#### REQUIRED ACTION
For the word "Switch", find each line in the entries where it occurs and copy that line.

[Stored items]
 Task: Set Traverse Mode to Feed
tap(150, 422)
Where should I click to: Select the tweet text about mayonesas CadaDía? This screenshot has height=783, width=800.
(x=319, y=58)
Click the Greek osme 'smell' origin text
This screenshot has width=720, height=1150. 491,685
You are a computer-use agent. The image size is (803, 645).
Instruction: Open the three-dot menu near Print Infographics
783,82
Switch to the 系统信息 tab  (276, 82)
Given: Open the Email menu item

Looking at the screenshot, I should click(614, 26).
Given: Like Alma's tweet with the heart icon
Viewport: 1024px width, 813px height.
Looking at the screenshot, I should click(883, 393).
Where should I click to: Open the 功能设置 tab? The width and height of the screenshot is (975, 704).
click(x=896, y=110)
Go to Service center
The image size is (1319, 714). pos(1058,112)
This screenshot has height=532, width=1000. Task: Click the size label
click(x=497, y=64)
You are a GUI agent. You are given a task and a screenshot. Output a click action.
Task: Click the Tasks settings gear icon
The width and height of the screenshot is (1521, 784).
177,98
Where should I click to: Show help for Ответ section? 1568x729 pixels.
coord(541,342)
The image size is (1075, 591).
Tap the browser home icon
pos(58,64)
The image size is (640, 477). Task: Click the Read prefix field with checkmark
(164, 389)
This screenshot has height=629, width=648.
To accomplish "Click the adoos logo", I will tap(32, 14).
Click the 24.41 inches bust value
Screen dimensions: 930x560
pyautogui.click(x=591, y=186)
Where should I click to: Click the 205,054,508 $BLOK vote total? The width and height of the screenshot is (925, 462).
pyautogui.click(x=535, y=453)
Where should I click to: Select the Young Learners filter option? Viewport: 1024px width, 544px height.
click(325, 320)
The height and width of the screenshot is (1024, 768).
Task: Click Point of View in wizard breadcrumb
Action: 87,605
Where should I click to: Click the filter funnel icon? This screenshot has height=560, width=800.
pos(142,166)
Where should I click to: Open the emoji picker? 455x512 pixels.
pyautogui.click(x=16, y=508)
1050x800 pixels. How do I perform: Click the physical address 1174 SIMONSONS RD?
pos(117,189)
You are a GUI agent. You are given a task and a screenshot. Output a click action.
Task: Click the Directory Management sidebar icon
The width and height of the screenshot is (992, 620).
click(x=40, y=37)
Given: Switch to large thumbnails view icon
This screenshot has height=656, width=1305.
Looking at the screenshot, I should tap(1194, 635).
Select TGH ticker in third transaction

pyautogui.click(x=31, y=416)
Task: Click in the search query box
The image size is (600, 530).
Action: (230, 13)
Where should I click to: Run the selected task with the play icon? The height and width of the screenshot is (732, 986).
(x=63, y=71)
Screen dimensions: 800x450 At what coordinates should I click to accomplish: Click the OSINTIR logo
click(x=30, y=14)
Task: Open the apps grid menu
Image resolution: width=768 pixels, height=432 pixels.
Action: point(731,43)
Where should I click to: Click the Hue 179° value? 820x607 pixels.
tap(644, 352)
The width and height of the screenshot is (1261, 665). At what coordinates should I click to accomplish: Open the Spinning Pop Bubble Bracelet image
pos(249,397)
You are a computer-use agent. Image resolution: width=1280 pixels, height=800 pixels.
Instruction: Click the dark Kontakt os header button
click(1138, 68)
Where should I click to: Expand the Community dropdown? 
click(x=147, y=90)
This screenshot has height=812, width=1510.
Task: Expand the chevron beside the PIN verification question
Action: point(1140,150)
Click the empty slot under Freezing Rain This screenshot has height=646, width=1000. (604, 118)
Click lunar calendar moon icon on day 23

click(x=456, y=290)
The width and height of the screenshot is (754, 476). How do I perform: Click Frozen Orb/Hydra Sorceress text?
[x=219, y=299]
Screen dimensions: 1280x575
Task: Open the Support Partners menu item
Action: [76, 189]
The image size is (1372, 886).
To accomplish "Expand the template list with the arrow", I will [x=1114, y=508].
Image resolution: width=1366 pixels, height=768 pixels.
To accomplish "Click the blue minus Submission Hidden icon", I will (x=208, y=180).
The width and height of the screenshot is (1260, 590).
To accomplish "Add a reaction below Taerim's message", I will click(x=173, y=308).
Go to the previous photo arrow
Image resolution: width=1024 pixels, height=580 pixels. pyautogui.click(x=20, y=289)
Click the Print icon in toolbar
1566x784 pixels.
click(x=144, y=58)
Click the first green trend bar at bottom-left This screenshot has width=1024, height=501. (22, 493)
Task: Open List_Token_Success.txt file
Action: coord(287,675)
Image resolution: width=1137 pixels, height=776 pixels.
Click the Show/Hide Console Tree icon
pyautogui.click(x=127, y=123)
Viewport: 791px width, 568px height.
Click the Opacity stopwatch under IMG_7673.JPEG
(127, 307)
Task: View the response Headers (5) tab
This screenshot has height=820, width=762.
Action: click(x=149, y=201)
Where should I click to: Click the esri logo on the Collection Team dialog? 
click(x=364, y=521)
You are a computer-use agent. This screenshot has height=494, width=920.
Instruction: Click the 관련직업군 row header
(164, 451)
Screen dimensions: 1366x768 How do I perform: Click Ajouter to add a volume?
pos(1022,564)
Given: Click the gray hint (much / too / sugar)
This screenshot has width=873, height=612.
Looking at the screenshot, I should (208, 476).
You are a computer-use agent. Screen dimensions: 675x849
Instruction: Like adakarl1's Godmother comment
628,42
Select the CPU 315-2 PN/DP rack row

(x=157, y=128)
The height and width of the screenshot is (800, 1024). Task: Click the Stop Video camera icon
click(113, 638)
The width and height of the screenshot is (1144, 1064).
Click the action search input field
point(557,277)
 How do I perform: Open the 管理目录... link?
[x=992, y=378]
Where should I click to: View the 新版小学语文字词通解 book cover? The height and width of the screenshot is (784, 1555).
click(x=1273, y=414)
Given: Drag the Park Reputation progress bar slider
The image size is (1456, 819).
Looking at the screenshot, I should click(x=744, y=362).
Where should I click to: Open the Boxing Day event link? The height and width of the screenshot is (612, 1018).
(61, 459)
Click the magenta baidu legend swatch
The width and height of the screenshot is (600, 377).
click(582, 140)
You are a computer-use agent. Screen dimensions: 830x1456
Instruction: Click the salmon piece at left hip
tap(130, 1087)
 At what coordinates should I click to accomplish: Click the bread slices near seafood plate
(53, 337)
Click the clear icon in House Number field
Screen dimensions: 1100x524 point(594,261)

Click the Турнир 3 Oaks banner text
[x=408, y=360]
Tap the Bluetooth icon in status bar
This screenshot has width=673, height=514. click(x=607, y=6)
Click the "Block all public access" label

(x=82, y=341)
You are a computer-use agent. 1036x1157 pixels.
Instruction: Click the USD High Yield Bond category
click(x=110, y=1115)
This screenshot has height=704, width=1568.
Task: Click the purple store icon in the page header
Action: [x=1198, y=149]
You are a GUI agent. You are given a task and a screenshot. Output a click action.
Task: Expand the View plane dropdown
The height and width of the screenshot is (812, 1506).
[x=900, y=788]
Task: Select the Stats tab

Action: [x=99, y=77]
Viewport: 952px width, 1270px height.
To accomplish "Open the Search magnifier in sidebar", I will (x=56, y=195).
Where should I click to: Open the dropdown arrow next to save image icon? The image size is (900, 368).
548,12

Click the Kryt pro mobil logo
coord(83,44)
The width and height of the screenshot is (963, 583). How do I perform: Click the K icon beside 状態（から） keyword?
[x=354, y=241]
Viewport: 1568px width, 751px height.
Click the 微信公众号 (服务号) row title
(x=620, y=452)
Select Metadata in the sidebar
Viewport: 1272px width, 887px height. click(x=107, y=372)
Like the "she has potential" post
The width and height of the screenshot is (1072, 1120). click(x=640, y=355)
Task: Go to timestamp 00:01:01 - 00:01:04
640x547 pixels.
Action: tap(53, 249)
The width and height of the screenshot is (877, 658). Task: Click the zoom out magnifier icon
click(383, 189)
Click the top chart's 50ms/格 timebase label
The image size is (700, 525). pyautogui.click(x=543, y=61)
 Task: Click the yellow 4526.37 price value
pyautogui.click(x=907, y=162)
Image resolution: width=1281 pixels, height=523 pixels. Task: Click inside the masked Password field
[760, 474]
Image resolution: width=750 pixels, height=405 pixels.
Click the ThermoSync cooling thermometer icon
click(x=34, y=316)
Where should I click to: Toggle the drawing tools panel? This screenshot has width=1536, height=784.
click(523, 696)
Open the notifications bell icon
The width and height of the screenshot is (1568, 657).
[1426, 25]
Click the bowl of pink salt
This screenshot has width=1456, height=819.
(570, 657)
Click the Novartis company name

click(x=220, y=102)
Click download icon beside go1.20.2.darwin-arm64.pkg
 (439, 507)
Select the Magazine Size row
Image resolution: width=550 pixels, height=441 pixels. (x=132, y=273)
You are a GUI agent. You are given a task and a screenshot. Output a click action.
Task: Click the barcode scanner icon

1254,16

#### RESPONSE TO THIS EXERCISE
Switch to the 系统信息 tab  (276, 82)
Given: Switch to large thumbnails view icon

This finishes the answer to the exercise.